When we activate the cell cycle option in the VenturiOne software, a modified Watson algorithm of the cell cycle analysis is automatically applied to the selected histogram plot. The software distinguishes the three phases associated with the DNA cell cycle by colour. Red denotes the G0/G1 phase, blue denotes the S phase and green denotes the G2/M phase.

There are also user adjustable markers present on the cell cycle plots. We have positioned a red marker at the estimated central point of the G0/G1 phase and a green marker at the estimated central point of the G2/M phase. The software displays additional blue markers on the plots to set noise thresholds. It presents events that occur above or below these thresholds on the plots, but does not analyse them.

Some results using the VenturiOne software are shown below. In Figure 3A, a large proportion of cells are in G0/G1 phase as indicated by a large red peak whereas in Figure 3B, the majority of cells are in G2/M phase indicated by a large green peak.

3 venturione flow cytometry data analysis software cell cycle analysis
Figure 3. Cell cycle analysis of (A) a murine leukaemic cell line, (B) the cells 48 hours after incubation with a cytotoxic drug.

Discussion of the Watson model in VenturiOne

Using any program, the goodness of fit will depend on the quality of the DNA histogram. As in the results above, the cell cycle analysis reports an error message which indicates whether the algorithm experienced any problems. Here the message is Fit OK displaying good G1 and G2 CV’s. CV’s across the G1 and G2/M peaks should be =8% should be rejected.

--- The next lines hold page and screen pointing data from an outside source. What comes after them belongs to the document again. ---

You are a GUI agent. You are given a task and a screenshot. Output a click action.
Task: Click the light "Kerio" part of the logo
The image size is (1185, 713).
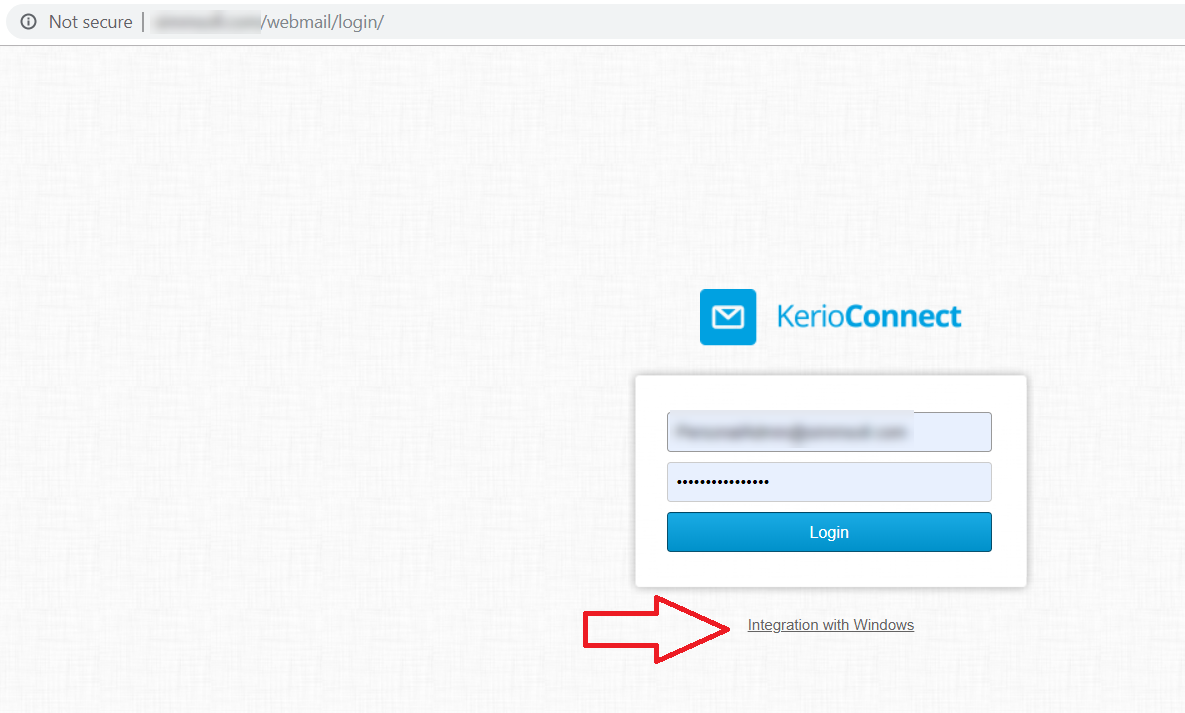tap(811, 317)
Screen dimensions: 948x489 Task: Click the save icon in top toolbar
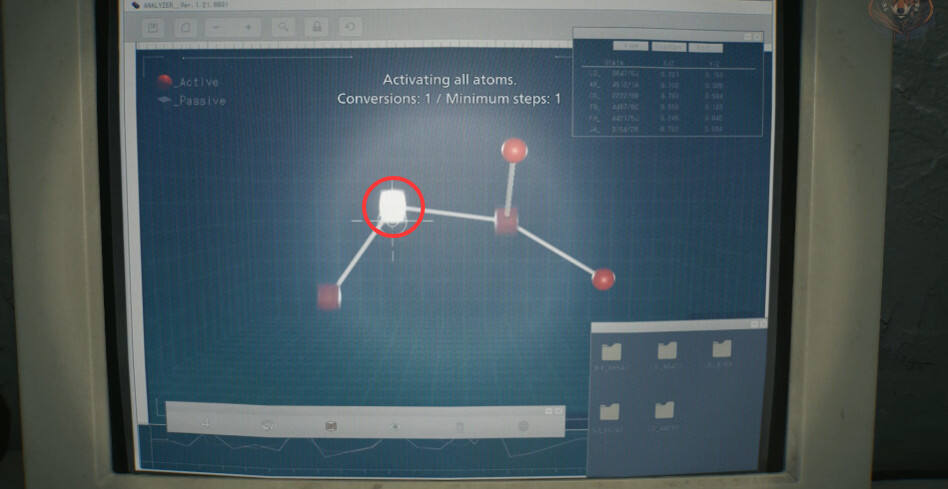click(x=153, y=28)
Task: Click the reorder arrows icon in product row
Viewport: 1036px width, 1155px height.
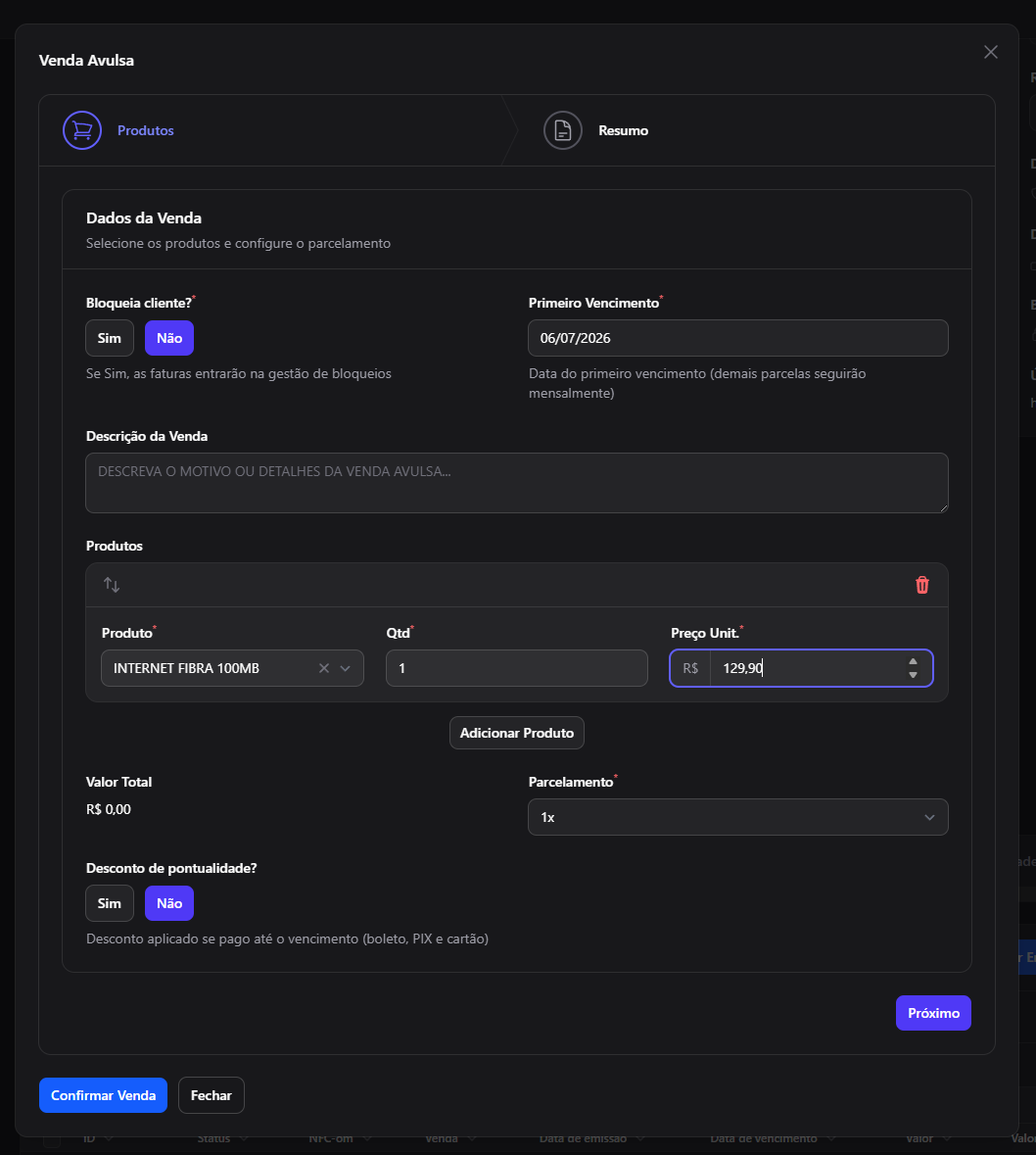Action: [x=112, y=585]
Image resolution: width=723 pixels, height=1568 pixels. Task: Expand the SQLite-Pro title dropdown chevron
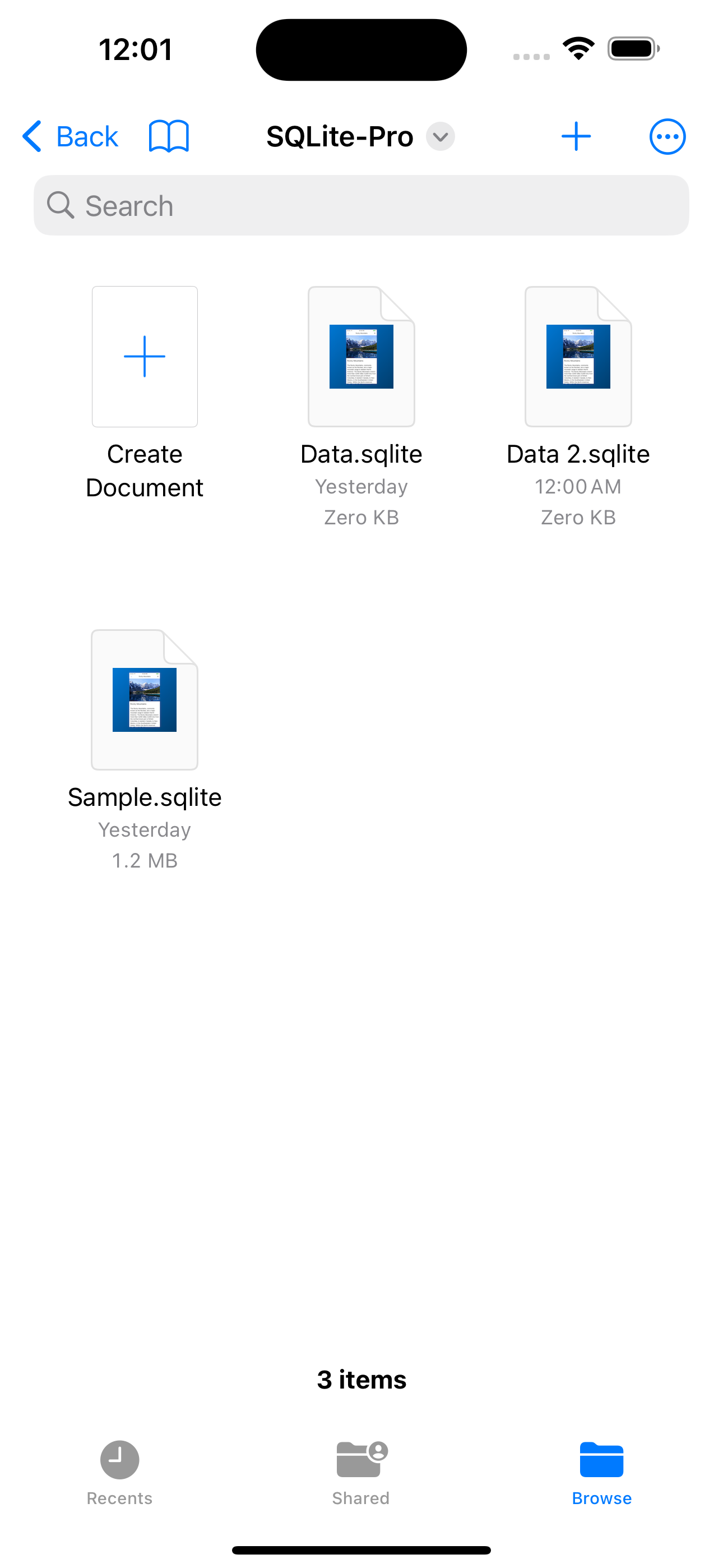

There will be occasions when the program clearly has not fitted the histogram correctly, and the most likely source of the problem is fitting G2 and the S/G2 overlap due to a lot of noise. This is easily detected as the CV G1 and G2/M peaks are vastly out of line, and when this happens you should experiment by changing the starting position of the G2 peak.

The Watson model used in the VenturiOne software is a simple and robust method as it requires the assumption that the data are normally distributed and a recognisable G1 peak; this may be vestigial although from referenced literature, rarely absent. Based on these assumptions, VenturiOne produces fast and simple cell cycle analysis automatically therefore reducing the need for user intervention. As seen in the results, VenturiOne is also used to show differences between typical cell lines and those treated with cytotoxic drugs without having to take anything else into account.

Find out more about VenturiOne®, and to try a free trial today.

Note

This program is for research use only.

References

Current Protocols in Cytometry, 2007. John Wiley & Sons, Inc.

Ormerod, M.G. (2000). Flow Cytometry. A Practical Approach.

Ormerod, M.G. (ed). 3rd edition. Oxford University Press, Oxford. 83-97.

Ormerod, M.G., Payne, A.W.R. and Watson, J.V. (1987) Improved program for the analysis of DNA histograms. Cytometry 8: 637-641.

Watson, J.V., Chambers, S.H. and Smith, P.J. (1987) A pragmatic approach to the analysis of DNA histograms with a definable G1 peak. Cytometry 8: 1-8.